Conta uma dessas "revoltas cidadãs", que volta e meia me reaparecem.
Outro dia estava vendo a TV e ouvi alguém dizendo que Tim Maia, o Grande, definira assim o mundo: "o alemão inventa, o americano faz grande, o japonês faz pequeno, o judeu vende... e a gente compra"...
Corri ao computador e deparei-me com este texto: dois anos antes eu tinha escrito, com dezenas de palavras, aquilo que Tim sintetizara acima!
  A  história  da música deve ter  um  capítulo  dedicado aos ouvintes. Tem de ter. Afinal, como justificar a existência dos astros, dos recordes de venda,  das revistas de fofocas?  De fato, aqueles que nada tocam nem  cantam são,   na verdade,  os únicos responsáveis  pelo  imenso volume de dinheiro que circula na indústria fonográfica.
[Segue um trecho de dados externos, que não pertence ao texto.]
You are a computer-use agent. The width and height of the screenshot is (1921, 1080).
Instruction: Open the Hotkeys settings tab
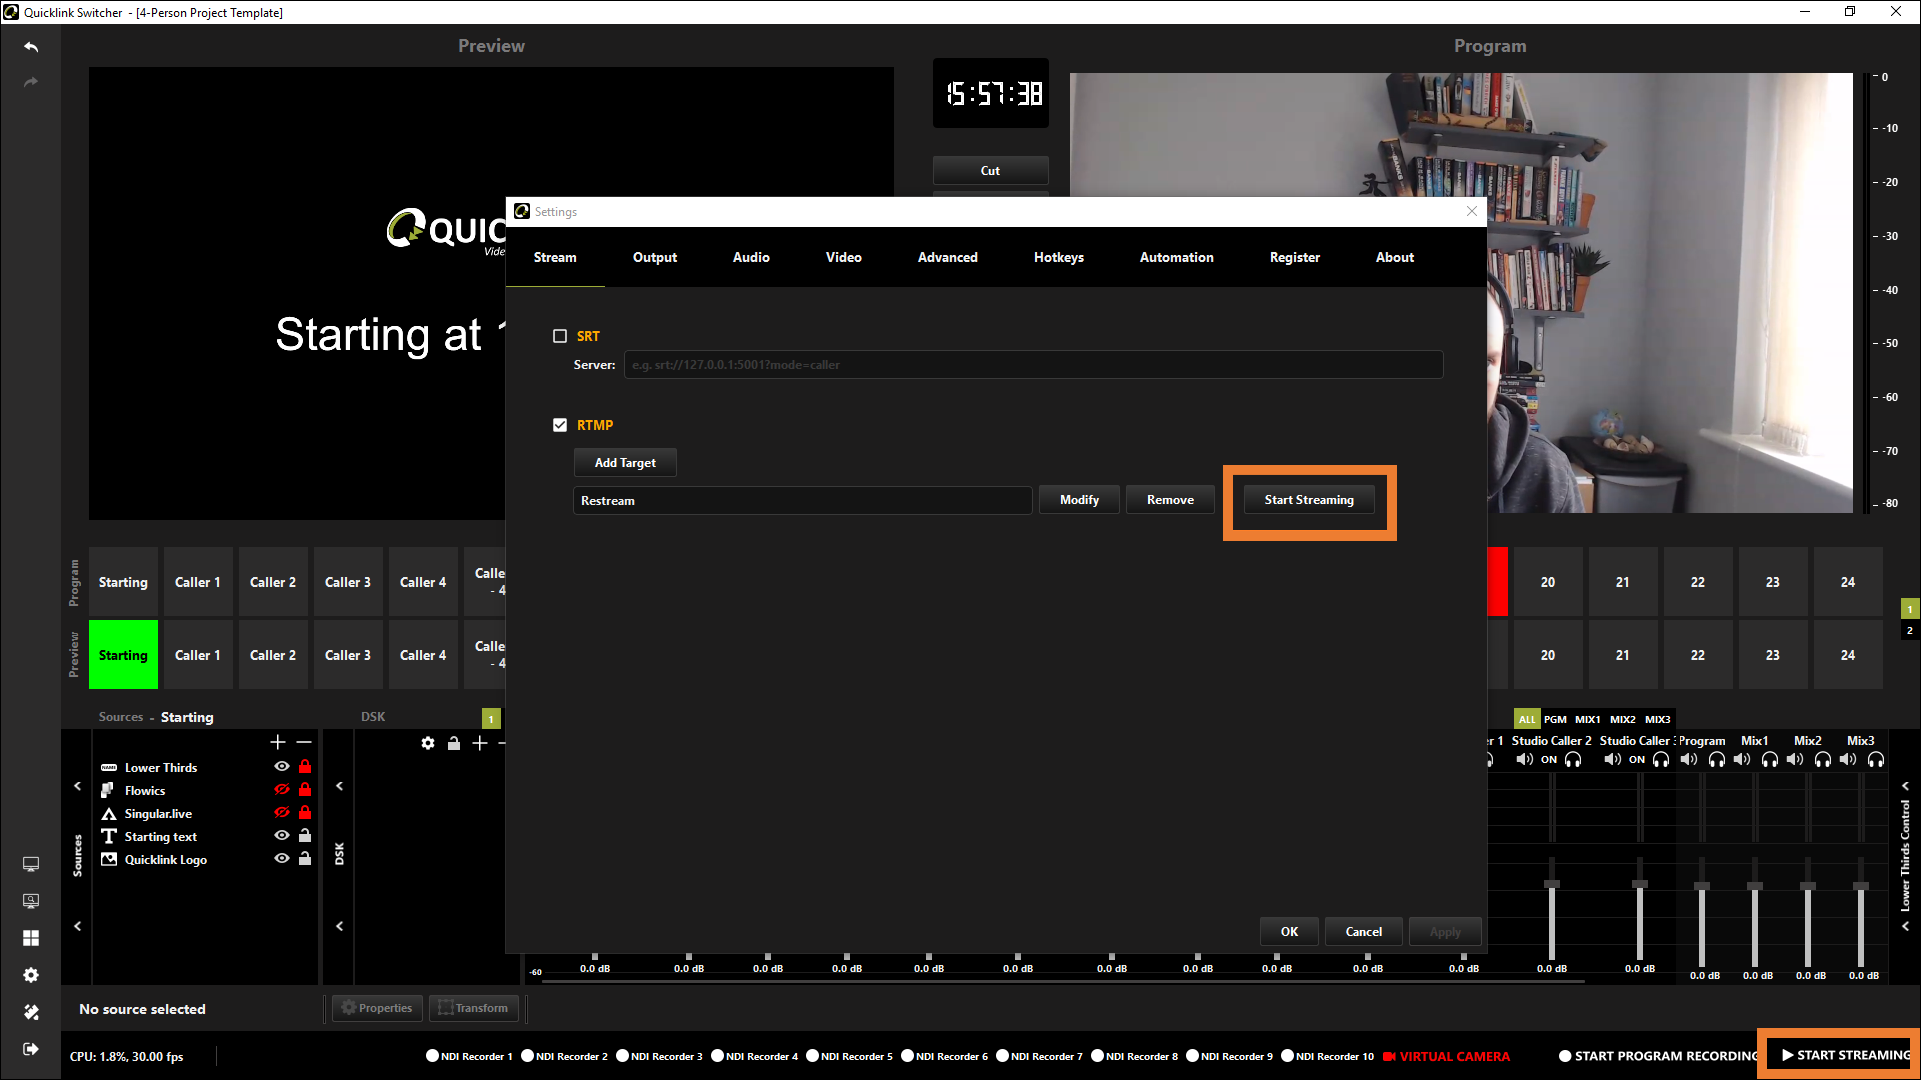[1058, 257]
   Mas,   nos  países  subdesenvolvidos,   um  fenômeno  interessante merece,   se não um  capítulo na  História  da  Música,   ao  menos  um
parêntesis,  uma nota de ponderação,  justo no capítulo dedicado aos ouvintes.
   Dentro deste universo que chamamos cultura, a Música,  como  toda arte,   cumpre  o  papel  secundário  de  tornar melhor e  mais  bonita a existência humana. Os sons são, talvez, a arte que mais se destina a este papel coadjuvante:   serve ora para  auxiliar  o  homem  a  relaxar,  encontrar  a  sua  essência,   noutros  momentos  cumpre  o  papel  de animadora  de  festas,   fazendo-nos  dançar.   Em poucos   (falo dos ouvintes, não dos profissionais e artistas que fazem música), entretanto, assume o papel principal: é quando vamos a um concerto, a um show, e ali  dedicamos  algumas  horas de nossas vidas apenas para ouvir  -  e pagamos para isto.
   Com o desenvolvimento tecnólogico a ciência aprendeu,  em pouco mais de cem anos, a conservar o efêmero som e torná-lo disponível a ser posteriormente reutilizado pelo ouvinte, possibilitando o surgimento da  milionária  indústria  que  acima  nos  referimos.   Dos  primitivos fonógrafos até a MP3 dos computadores, passando pelo CD com sua qualidade superior,   a música atingiu níveis de popularidade jamais vistos por qualquer outra arte.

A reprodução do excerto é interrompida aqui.